Isu Yos Suprapto dan Suwarno: Dari Permasalahan Estetika Digoreng Jadi Isu Politik -->
close
Adhyra Irianto
29 December 2024, 12/29/2024 05:01:00 PM WIB
Terbaru 2024-12-29T10:01:33Z
SeniUlasan

Isu Yos Suprapto dan Suwarno: Dari Permasalahan Estetika Digoreng Jadi Isu Politik

Advertisement
Isu Pelukis Yos Suprapto



Sekilas Membedah Isu antara Galnas, Suwarno Wisetrotomo, dan Yos Suprapto: dari Isu Perbedaan Filsafat Estetis antara Seniman dan Kurator, Digoreng menjadi Isu Pembatasan Berekspresi yang Dilakukan Galnas dan Rezim Politik Elektoral 

Oleh: Mochamad Iqbal Maulana, S.Sn. 
 
Isu di dunia seni dapat beririsan dengan dunia lainnya (inder-welt-sein), seperti misalnya beririsan dengan dunia politik elektoral.
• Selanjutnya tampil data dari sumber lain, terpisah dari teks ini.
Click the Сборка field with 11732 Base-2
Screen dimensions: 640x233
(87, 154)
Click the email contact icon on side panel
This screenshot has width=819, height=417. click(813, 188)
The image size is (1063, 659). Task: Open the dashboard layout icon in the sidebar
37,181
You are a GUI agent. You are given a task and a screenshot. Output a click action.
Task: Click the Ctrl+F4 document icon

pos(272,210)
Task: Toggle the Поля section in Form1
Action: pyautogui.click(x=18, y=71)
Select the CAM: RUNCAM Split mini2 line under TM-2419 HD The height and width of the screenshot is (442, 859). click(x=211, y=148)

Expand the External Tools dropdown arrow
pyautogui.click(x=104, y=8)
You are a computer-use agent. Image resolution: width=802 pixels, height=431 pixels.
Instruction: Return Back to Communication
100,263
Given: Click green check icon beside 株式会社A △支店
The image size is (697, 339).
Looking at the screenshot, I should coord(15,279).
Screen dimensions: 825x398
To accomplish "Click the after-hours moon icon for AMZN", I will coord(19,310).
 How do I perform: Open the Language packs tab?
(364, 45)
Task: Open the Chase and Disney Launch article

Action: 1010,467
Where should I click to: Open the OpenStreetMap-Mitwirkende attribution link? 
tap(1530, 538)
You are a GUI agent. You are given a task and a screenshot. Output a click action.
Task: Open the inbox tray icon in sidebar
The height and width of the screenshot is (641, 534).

Dan tentu saja, adanya sebuah isu tidak selalu terjadi secara organik, melainkan bisa terjadi akibat di-create (di-settting) oleh pihak-pihak tertentu, dengan tendensi-tendensi tertentu pula. Kemungkinan banyak tendensi-tendensi tertentu dibalik adanya sebuah isu, misalnya yang mengarah pada kepentingan kontestasi ekonomi, kontestasi politik identitas, kontestasi politik elektoral, dan seterusnya. 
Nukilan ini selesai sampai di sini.